- Você se acha muito forte fazendo isso, não é? Se escondendo nessas paredes tão instáveis de orgulho. Fingindo não está nem aí quando por dentro meu silêncio te corrói.
E eu que nunca me calo, que sempre vou até o fim no máximo de minha voz. Dessa vez resolvi levantar, caminhar até a cozinha, pegar um copo de água, voltar e não fumar. Mesmo controlando toda aquela vontade. Resolvi fazer tudo diferente para que dessa vez a resolução também não fosse igual. Eu precisava de uma solução que não poderia passar dessa noite. Para que se deteriorar a cada palavra gasta ao vento? Se danificar entre xingamentos e ofensas tão subentendidas. No fundo trocamos as culpas para dizer que não erramos. Que não fomos nós que abandonamos essa barco. De que adianta? Naufragamos, não naufragamos?

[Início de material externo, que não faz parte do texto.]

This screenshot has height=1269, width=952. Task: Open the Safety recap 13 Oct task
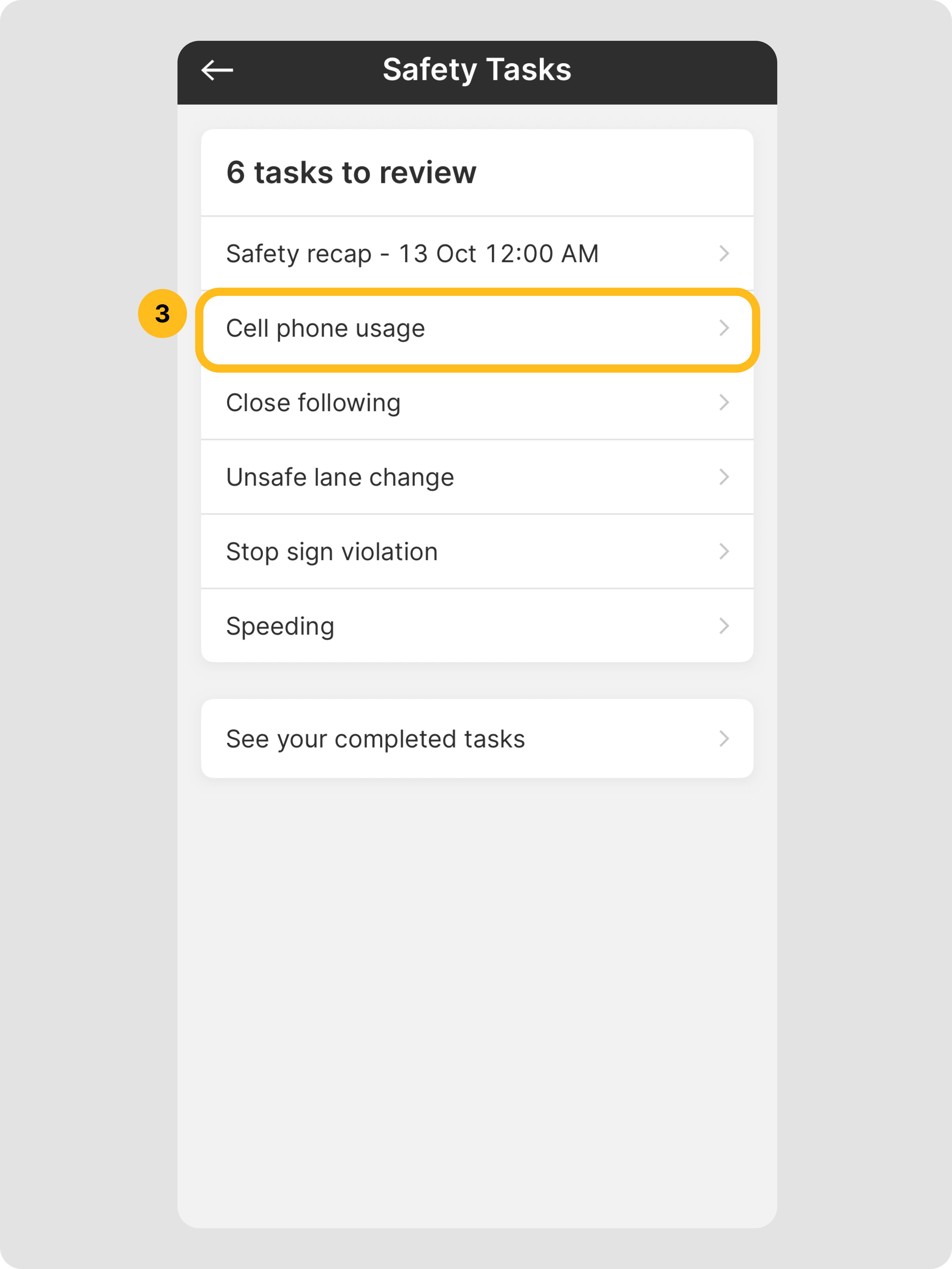coord(412,254)
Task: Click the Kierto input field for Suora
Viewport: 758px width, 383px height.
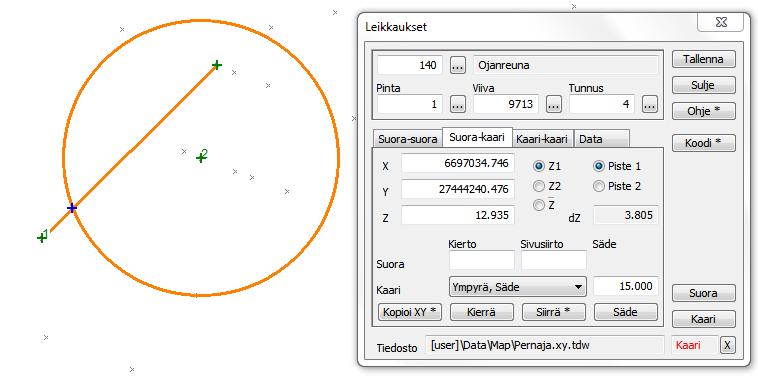Action: (481, 261)
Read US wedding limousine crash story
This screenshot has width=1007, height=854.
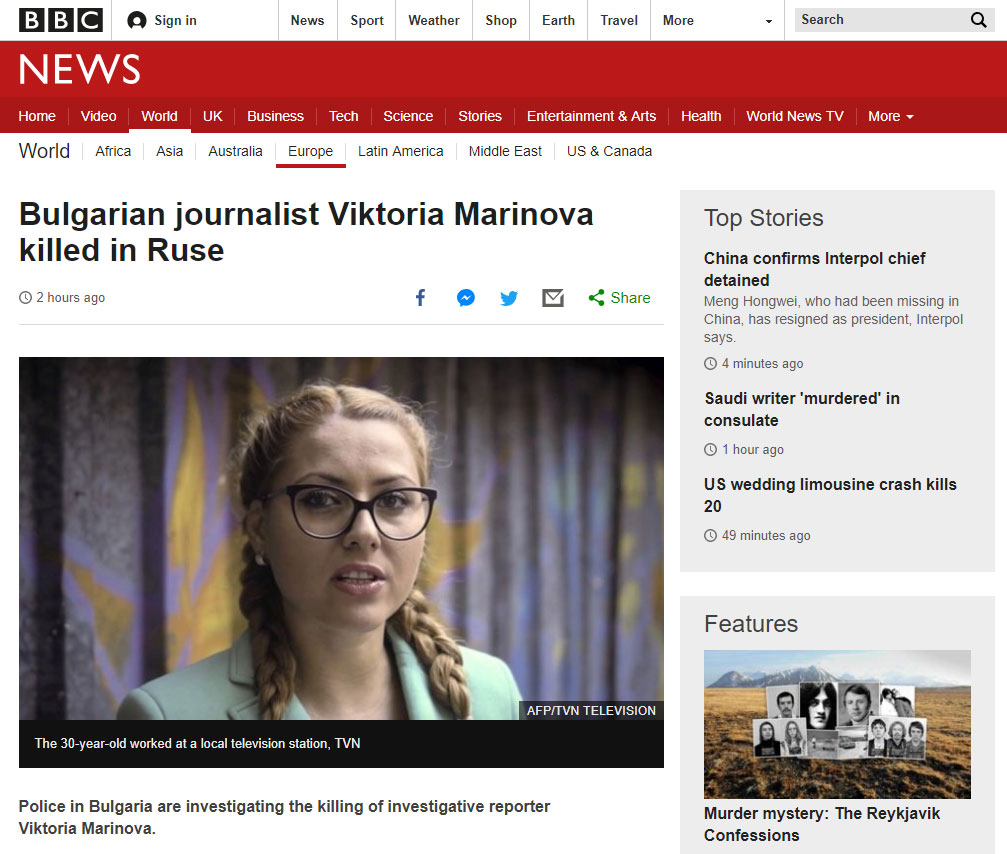click(x=829, y=495)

- As vezes sinto que estamos como Chuck Noland em "Cast West" só que sem o Wilson.
- Que?
- Nada não.
- Do que você está falando?
- Deixa para lá. Releve. Você não releva o fundamental? Para que se preocupar com o superficial, logo agora?

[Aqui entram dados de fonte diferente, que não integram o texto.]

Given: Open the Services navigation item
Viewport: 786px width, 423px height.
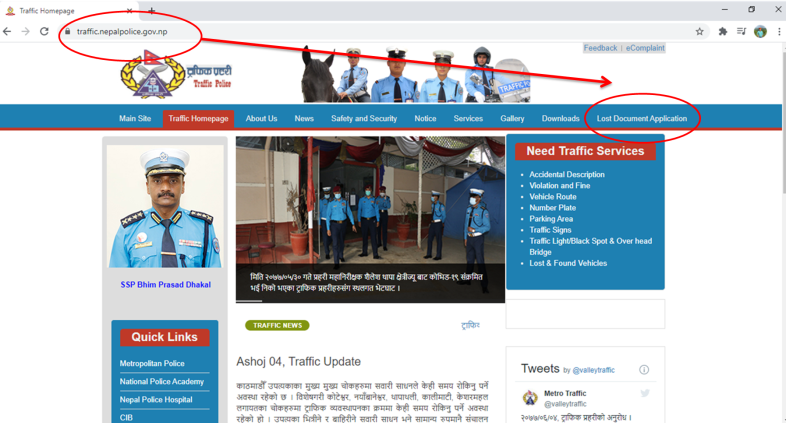Looking at the screenshot, I should point(468,119).
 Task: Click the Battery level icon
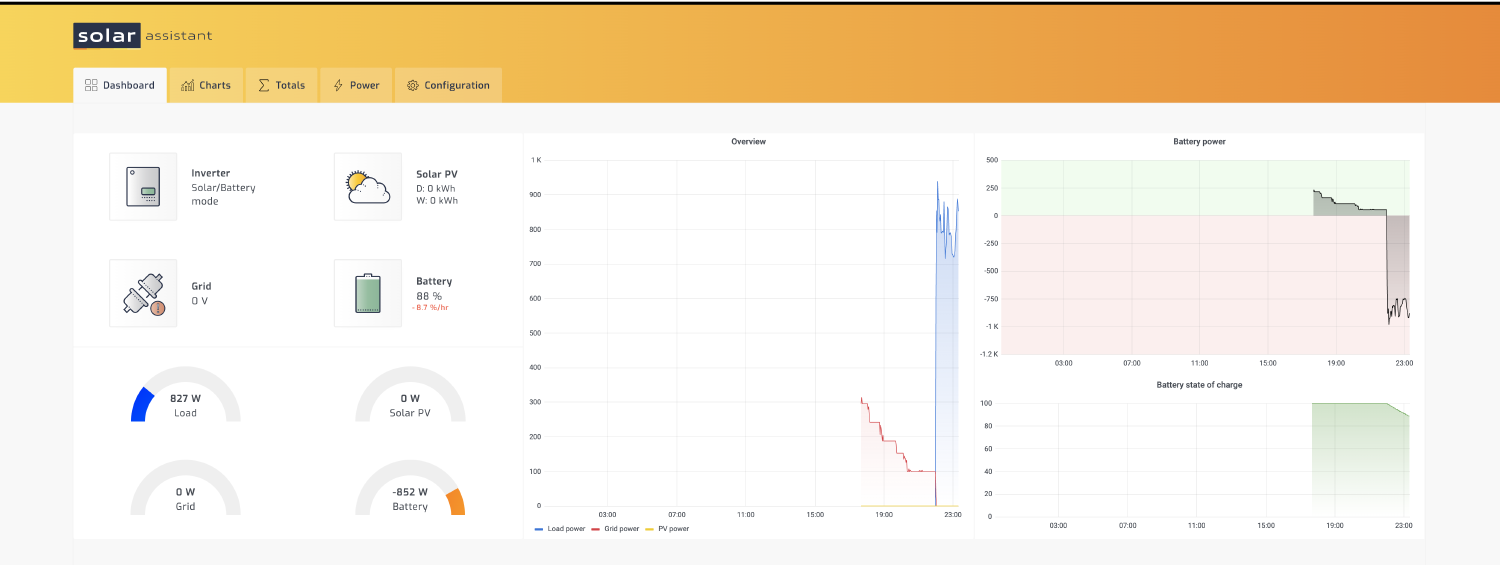(367, 293)
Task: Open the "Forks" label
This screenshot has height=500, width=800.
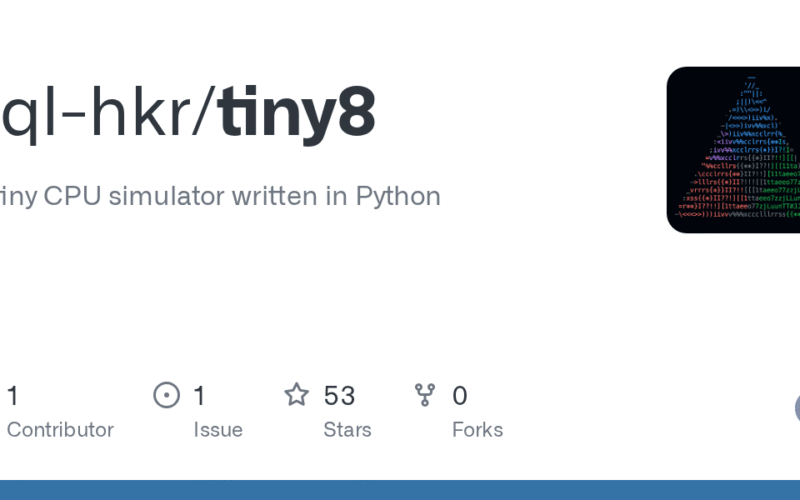Action: point(477,430)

Lá ia eu novamente, mergulhando nesse mar querendo que ele se afogasse. Para que apontar um dedo para o outro se quatro ainda estão virados para você? Ele não respondeu, eu agradeci mentalmente. Resolvi levantar e me encaminhar até a cozinha para outro copo d'água mesmo sem cede alguma. Não queria ficar ali, muito menos queria ele ali. Mas nós continuávamos, ou só eu continuava. Procurando um final feliz como se estivéssemos em um filme. Pobre menina sonhadora que ainda não aprendeu com tantos amores. Essa história de final feliz é mais lenda urbana do que história da carochinha. Voltei a sala e ele fumava. Me controlei para continuar sem.
- Você tem algo mais a dizer?
- Não.
- Nem eu.
- Então posso ir embora?
- Você já foi embora. Seu corpo não diz muito, para ser sincera... Não diz quase nada.

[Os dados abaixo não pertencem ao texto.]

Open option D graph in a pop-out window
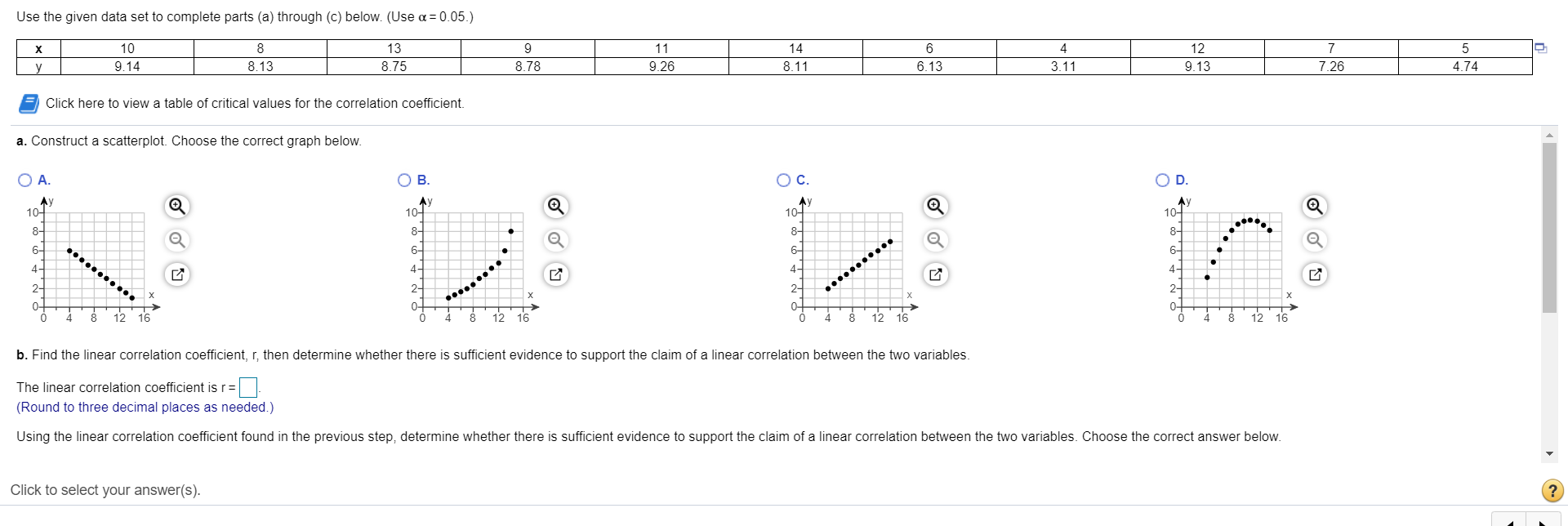The width and height of the screenshot is (1568, 526). tap(1314, 274)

- Eu fui embora ou você me pôs para fora? O seu corpo disse muito.
Nos encaramos pela última vez, pus minhas ultimas forças para que isso acontecesse. Mas como ela era a pouca, o olhar também não durou muito. Ele se levantou e eu não o detive, mesmo uma mini eu se debatendo dentro do meu corpo e gritando a plenos pulmões que eu deveria fazer isso. Que meu corpo deveria reagir e lutar por ele. Esse não poderia ser o fim. Eu não queria me afogar. Eu não queria me matar. Mas não o fiz porque no fundo eu sabia que querendo ou não, já havia terminado. Não bebi nada além de água, não fumei e não o detive. Continuei quieta convencendo - ou tentando - a mim mesma que além de não ser um filme, isso também não é um texto. Que não existem pontos finais tão claros na vida real. As vezes outro parágrafo começa sem você perceber. E ao perceber que está em outro assunto, o choque acontece. Acontecerá. Aconteceu. É difícil entender que ele passará por aquela porta e não voltará. Não deixará sua camisa do Lanterna Verde comigo, não passará a mão nos meus cabelos e fará o café da manhã. Ele só irá sair por ali e me deixar aqui sem ele e sem o Wilson. Assim ele fez e assim eu permaneci. Sem fazer absolutamente nada.